Work to be completed: Which lines below fall between the one containing "This screenshot has width=762, height=418." and the one containing "Click Next to"? Repeat them exactly, counting both of those lines, and add nothing else.
----- Data
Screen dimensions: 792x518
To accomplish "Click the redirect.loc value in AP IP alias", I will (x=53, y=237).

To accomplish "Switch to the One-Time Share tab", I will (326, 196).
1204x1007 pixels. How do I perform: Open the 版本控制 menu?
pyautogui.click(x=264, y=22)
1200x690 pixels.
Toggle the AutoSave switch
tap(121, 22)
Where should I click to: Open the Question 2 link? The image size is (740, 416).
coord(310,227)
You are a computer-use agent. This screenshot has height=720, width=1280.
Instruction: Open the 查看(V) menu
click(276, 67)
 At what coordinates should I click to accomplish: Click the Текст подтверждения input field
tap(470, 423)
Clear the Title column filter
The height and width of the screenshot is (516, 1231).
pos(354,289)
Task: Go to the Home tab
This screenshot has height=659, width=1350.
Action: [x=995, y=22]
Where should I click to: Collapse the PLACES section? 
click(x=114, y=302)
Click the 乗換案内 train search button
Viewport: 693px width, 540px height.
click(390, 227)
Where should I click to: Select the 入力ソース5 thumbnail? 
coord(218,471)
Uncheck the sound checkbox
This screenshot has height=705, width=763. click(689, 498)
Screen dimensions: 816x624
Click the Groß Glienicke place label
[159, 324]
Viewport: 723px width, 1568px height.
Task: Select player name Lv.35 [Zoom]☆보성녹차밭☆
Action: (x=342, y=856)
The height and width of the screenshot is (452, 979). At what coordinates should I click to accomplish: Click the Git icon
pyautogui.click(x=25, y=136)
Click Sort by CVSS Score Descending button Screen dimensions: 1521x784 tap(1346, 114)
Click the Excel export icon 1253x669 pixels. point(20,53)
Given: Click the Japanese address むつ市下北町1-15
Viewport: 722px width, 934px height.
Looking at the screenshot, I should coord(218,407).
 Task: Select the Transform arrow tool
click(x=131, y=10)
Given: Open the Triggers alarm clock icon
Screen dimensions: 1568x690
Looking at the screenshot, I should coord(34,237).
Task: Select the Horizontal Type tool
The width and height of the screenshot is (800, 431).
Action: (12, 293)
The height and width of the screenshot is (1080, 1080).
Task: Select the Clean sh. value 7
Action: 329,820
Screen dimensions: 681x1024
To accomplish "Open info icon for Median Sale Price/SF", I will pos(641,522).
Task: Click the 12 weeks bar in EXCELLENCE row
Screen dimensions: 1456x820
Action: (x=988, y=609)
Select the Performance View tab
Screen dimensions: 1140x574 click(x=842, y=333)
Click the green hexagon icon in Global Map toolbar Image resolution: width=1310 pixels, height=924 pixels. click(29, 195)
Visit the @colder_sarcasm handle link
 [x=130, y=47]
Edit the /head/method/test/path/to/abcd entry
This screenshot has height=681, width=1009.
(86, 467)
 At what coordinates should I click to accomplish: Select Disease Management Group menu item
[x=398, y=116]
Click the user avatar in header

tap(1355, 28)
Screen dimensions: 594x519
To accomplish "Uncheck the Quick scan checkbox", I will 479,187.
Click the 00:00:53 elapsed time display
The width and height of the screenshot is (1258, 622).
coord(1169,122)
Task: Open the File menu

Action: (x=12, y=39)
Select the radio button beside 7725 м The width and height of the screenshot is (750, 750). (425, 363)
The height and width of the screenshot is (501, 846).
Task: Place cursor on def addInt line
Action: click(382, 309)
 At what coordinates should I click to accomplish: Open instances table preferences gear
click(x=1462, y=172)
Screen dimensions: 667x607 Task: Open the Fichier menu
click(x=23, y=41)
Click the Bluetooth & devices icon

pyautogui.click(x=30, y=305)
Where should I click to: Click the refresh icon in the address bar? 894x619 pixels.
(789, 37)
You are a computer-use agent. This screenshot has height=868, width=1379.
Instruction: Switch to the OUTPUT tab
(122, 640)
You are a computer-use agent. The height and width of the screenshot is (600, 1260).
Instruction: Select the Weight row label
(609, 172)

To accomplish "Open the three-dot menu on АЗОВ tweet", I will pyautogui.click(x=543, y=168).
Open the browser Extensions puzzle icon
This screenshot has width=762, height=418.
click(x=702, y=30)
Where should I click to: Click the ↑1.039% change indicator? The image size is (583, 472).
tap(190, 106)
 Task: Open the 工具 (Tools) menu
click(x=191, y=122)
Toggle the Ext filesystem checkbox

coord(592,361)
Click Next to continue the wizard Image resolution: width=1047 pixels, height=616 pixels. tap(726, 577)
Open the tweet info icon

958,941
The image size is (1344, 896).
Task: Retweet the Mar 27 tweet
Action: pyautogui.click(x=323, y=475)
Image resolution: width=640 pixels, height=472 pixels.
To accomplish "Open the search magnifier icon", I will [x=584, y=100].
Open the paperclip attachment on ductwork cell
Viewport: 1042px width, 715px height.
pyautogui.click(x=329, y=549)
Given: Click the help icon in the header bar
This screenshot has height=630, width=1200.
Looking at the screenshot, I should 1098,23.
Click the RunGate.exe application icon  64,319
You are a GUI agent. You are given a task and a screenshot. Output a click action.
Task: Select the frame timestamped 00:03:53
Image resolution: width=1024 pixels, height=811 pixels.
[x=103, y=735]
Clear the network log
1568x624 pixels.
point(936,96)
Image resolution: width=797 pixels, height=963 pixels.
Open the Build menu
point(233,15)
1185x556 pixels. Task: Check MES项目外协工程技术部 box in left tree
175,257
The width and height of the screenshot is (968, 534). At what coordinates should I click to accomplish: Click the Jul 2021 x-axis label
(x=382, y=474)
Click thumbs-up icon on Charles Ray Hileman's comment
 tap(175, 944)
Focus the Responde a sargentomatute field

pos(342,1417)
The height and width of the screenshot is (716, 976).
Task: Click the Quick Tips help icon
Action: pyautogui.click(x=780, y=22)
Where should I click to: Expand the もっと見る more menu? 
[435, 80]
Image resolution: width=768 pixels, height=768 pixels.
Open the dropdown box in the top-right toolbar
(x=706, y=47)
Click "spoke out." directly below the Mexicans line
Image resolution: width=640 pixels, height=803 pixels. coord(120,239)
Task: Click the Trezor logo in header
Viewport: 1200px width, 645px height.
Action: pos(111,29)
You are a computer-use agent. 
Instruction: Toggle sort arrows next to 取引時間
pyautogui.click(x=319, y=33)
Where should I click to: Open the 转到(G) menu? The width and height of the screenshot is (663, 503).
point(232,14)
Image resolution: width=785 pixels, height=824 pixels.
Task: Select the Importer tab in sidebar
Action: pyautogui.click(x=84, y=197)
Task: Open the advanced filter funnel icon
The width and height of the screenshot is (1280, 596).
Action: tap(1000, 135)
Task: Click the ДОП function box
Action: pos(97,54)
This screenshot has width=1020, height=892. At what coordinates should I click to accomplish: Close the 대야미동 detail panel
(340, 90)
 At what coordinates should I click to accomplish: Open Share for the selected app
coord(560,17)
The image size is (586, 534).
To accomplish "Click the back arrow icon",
----------
Solution:
This screenshot has width=762, height=418.
click(x=702, y=30)
Where should I click to: Click the ↑1.039% change indicator? The image size is (583, 472).
tap(190, 106)
 Task: Open the 工具 (Tools) menu
click(x=191, y=122)
Toggle the Ext filesystem checkbox

coord(592,361)
Click Next to continue the wizard Image resolution: width=1047 pixels, height=616 pixels. tap(726, 577)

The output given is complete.